*What to work on*
Consider the listing below. Extract exactly the lines from the line containing "Task: Switch to Read Mode from the status bar" to the line containing "Click the print R-squared score statement", both included.

-*-*-

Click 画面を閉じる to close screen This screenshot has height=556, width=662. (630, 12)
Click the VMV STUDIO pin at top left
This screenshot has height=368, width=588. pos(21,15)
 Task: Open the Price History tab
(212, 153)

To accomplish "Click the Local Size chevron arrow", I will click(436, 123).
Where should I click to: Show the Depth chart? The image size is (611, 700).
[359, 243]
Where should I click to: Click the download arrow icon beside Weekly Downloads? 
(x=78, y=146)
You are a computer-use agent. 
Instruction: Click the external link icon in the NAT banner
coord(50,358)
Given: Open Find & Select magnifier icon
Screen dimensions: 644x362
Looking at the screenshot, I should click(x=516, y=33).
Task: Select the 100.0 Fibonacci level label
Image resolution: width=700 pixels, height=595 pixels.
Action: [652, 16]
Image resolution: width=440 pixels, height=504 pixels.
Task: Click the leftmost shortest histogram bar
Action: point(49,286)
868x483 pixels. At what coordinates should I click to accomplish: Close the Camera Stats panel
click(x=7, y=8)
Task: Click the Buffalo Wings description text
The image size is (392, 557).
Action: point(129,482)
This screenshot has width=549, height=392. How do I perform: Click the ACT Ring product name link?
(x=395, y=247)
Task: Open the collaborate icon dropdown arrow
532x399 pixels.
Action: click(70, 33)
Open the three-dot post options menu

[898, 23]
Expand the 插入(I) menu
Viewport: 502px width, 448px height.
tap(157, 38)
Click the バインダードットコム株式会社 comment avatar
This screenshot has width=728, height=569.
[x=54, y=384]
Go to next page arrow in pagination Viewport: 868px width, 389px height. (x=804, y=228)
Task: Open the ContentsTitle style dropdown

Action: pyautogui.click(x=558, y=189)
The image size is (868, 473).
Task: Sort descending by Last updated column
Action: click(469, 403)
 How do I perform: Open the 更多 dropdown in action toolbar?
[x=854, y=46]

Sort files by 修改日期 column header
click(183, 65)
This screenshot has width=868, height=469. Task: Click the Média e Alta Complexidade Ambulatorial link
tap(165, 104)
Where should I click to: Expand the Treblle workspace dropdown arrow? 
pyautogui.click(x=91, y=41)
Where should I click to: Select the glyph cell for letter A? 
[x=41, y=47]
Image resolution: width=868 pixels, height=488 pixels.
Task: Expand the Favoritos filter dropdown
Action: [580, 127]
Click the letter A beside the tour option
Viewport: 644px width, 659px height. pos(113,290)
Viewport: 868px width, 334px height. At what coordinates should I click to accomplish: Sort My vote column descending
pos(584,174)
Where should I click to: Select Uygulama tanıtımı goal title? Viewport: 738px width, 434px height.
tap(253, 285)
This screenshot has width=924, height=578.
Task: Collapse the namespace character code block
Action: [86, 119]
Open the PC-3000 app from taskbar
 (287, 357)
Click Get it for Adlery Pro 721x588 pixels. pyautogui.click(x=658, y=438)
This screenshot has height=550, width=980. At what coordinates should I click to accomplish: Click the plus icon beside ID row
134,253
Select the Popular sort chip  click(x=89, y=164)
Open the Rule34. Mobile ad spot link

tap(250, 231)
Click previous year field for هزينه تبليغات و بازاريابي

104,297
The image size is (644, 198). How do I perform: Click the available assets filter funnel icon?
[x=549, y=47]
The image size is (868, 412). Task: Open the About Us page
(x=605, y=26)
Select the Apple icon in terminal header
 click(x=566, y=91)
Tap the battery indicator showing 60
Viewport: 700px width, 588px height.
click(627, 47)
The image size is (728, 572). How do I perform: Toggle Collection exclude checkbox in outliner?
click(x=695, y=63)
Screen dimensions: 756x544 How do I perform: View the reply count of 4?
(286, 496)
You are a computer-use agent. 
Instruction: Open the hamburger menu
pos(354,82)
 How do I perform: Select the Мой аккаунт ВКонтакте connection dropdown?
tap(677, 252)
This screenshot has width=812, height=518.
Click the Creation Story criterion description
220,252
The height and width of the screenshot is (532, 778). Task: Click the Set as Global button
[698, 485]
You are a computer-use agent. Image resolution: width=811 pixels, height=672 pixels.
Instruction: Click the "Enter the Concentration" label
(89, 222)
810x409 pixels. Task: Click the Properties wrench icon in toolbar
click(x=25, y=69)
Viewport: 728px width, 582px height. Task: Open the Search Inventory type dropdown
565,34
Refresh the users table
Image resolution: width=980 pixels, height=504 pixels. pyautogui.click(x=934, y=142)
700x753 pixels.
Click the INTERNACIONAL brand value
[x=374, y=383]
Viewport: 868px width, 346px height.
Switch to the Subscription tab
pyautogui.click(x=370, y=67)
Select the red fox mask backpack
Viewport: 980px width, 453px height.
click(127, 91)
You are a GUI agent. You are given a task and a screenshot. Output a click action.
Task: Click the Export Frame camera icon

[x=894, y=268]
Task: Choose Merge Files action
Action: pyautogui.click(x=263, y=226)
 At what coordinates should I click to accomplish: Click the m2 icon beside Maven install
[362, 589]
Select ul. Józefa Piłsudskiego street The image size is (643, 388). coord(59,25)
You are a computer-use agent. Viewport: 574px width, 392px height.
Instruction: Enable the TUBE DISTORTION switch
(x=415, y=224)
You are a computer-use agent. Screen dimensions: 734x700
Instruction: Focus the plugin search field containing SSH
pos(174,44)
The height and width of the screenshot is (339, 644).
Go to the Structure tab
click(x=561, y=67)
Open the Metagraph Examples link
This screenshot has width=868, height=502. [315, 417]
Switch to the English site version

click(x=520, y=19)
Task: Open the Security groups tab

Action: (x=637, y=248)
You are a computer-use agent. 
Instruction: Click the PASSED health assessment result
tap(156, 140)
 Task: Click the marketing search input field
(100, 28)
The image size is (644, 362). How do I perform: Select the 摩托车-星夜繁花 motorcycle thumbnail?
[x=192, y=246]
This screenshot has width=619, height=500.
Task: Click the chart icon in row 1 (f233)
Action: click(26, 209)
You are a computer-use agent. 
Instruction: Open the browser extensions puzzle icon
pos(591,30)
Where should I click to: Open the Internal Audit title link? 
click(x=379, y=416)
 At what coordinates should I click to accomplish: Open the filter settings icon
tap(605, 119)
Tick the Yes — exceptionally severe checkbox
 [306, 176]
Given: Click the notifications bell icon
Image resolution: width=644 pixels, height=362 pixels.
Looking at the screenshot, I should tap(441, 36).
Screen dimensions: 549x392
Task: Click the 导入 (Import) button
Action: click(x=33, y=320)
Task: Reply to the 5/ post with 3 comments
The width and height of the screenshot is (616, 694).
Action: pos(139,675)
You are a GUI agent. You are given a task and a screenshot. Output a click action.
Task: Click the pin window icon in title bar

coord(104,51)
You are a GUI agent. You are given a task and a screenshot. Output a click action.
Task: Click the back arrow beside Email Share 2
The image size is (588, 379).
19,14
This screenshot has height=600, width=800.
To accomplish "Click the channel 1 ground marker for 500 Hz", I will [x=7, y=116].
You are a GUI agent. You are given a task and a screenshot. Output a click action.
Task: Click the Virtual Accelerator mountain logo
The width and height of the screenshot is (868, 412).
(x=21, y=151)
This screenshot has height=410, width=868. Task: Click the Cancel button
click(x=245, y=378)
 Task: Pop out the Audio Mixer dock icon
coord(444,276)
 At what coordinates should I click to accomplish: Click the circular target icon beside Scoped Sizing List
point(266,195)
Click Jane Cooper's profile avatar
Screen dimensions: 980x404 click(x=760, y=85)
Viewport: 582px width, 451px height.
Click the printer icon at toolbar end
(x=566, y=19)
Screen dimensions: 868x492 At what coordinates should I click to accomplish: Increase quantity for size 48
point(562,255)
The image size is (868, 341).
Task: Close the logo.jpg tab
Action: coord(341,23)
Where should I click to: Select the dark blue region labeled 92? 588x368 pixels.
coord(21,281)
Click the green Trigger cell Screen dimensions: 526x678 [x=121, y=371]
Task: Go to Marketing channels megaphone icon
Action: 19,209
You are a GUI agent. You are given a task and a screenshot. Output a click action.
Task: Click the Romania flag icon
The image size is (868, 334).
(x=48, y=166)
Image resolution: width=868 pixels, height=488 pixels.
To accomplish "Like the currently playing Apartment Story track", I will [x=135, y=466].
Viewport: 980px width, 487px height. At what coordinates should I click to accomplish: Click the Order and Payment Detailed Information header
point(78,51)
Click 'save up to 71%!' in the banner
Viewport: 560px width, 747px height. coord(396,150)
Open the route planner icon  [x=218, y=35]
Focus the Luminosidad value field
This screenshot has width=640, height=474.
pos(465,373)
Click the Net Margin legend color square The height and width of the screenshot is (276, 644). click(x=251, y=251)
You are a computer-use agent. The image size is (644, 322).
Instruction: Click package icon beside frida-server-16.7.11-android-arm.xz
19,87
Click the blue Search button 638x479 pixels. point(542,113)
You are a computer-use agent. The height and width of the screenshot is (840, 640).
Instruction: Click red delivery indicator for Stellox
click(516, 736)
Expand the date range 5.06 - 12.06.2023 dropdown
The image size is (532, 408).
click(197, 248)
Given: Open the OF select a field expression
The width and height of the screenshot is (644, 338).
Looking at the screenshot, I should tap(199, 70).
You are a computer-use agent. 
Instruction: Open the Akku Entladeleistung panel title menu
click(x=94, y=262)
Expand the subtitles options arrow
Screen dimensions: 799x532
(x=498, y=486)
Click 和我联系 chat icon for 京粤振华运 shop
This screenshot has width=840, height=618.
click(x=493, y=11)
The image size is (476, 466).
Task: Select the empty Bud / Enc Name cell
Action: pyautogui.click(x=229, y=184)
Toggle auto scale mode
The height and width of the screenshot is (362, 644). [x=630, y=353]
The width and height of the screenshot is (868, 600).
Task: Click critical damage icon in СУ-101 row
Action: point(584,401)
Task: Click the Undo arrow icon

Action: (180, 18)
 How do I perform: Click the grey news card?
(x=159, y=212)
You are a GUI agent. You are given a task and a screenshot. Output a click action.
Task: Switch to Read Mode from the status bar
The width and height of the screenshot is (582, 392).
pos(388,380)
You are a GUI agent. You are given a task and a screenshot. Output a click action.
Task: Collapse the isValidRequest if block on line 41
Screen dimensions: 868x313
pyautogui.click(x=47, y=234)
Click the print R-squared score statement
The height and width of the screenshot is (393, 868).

-*-*-

*Written response*
Task: Switch to Read Mode from the status bar
The width and height of the screenshot is (582, 392).
pos(388,380)
You are a GUI agent. You are given a task and a screenshot. Output a click action.
Task: Collapse the isValidRequest if block on line 41
Screen dimensions: 868x313
pyautogui.click(x=47, y=234)
Click the print R-squared score statement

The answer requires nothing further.